Blockchain technology promises to generate trust and visibility between disparate groups. So, why isn’t every enterprise using blockchain? And if they are, what convinced them to jump into the distributed ledger?
When it comes to hype for new technologies, blockchain trails behind only artificial intelligence and its many subsets, such as machine learning. Blockchain is most famous for Bitcoin and other cryptocurrencies, but more and more enterprises are looking to the technology to help solve longstanding problems, such as generating trust and visibility between disparate groups without needing intermediaries.
The Blockchain company claims that the technology “empowers global institutions with the same control, security and ease of use — and fundamentally changes the way they do business.” So, why isn’t every enterprise using blockchain on a daily basis? And if they are, what convinced them to jump into the distributed ledger? A few prevailing trends tell the story.
1. Platform (im)maturity
Tech-savvy enterprises are filled with individuals who likely love to experiment with new technology, but these big organizations can’t live on the bleeding edge — they need security, reliability, and generally want to see that others have implemented the technology first.

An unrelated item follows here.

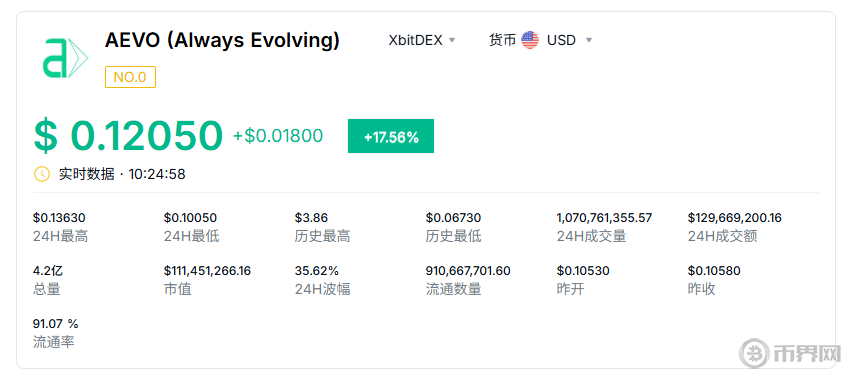Click the NO.0 rank badge
The width and height of the screenshot is (852, 381).
(x=130, y=77)
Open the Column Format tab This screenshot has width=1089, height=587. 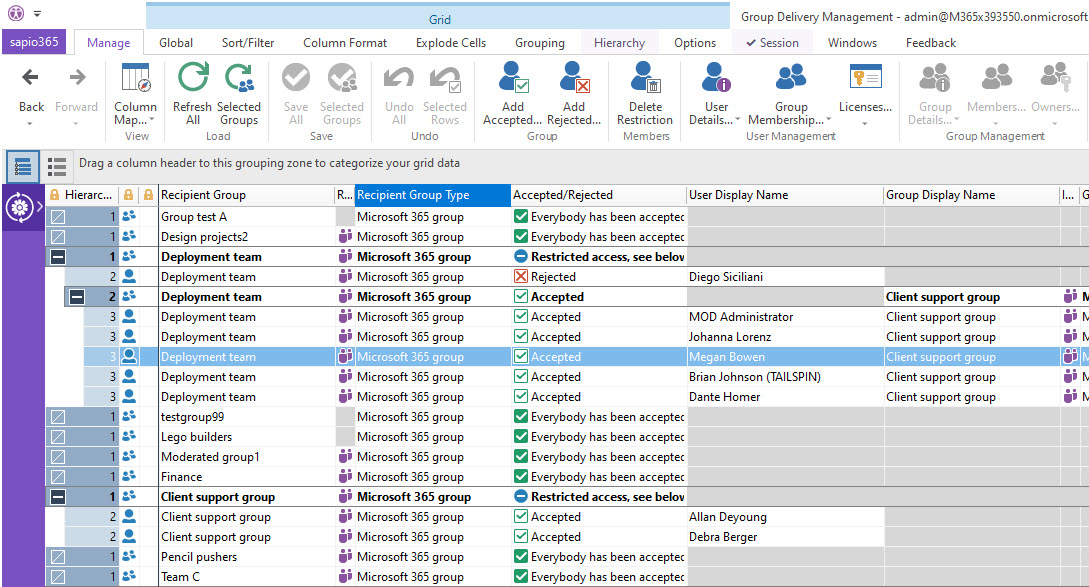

Up until recently, enterprise-friendly blockchains simply hadn’t reached maturity.
[ Related: Blockchain, IoT, AI Will Converge in Healthcare ]
Still, Hyperledger Fabric just went 1.0 in recent weeks, which is a big step in the right direction. Ethereum, another open source blockchain implementation, reached its 1.0 “Homestead” milestone back in 2016, and is considered stable. But “stable,” “feature-rich,” and “enterprise-ready” are all in the eye of the beholder — even so-called mature blockchains are subject to high degrees of change. Until we start seeing more stability and less hype, many enterprises will likely stay away.
2. The need to improved deadlocked industries and processes
Buying or leasing a car is generally considered one of the least appealing processes for consumers, but blockchain is seen as an opportunity to dramatically improve that. A partnership between DocuSign and Visa proved that smart contracts and secure payments via the blockchain could help turn an ordinary car into a “smart asset” that could help simplify buying insurance and even in-car payments, like tolls or parking.
In fact, blockchain could change the way that cars are “owned” altogether — if blockchain could be used in conjunction with all the valuable telematics data inside of ordinary vehicles (data that’s currently valued at $5,500 per year), blockchain could help make cars “free.” Other businesses in different industries are also looking at old problems through this new blockchain lens to discover ways they could disrupt old practices. Good news both for consumers and blockchain.
3. Bitcoin’s ‘civil war’
Those following blockchain might have heard about the recent “fork,” or split, of Bitcoin, due to two opposing groups and their differing visions for its future. The issue comes down to scaling the platform — the core Bitcoin developers are nearly finished with their Segwit2x implementation, but an opposition group has claimed that they’ll start a new currency altogether, called Bitcoin Cash. Forking is common practice in open source software, but it’s another matter when there’s billions of dollars at stake.
[ Related: Hyperledger Blockchains Bring Maturity and Chaos]
Some argue that this fork is nothing to worry about, and Ethereum is still around after a similar fork back in 2016 (and smaller ones since). But for casual observers hearing about these forks on the news, the inevitable conclusion is that they could invest heavily in one blockchain technology only for it to suddenly split it two, leaving them in difficult, if not impossible, spot.
4. Is this another PKI?
Those who were around in the “dot-com” boom back in the late ‘90s are bound to remember public-key infrastructure (PKI), which shares a number of interesting talking points with blockchain, according to Luther Martin, a technologist at HPE Security.
In an interview with our very own Joe McKendrick, Martin says that PKI was championed as a way to solve all kinds of pressing issues, and that if enterprises didn’t move quickly, they would be overrun by competitors who did commit to PKI. Sound familiar? Many PKI implementations fell apart in the face of legal challenges, but even Martin is willing to admit that “it’s now a vital part of how the Internet operates.” Even then, the overall impact is nowhere near as significant as early supporters claimed it would be.
[ Related: How to Realize Blockchain’s Potential ]
Martin explains this hesitation well: “I like to think that I’ve learned a thing of two from seeing my favorite technology fail to live up to its expectations.”
5. Government intervention and regulation
Right now, regulators are just getting started with blockchain, particularly around how the technology will intersect with banking and heathcare, our most regulated industries. While many think that regulation is a surefire way to kill an industry, others argue that regulating blockchain is the best way to guarantee it will stick around in the long-term.
With regulation comes standards and reliable outcomes, which big enterprises favor over the “Wild West” atmosphere that has dominated blockchain up until this point. If a number of governments can work together to create a standardized regulatory framework for allowing all types of blockchain transactions across borders — essentially, if they can solve the problems that brought down PKI to an extent — blockchain could finally live up to its many promises for the enterprise.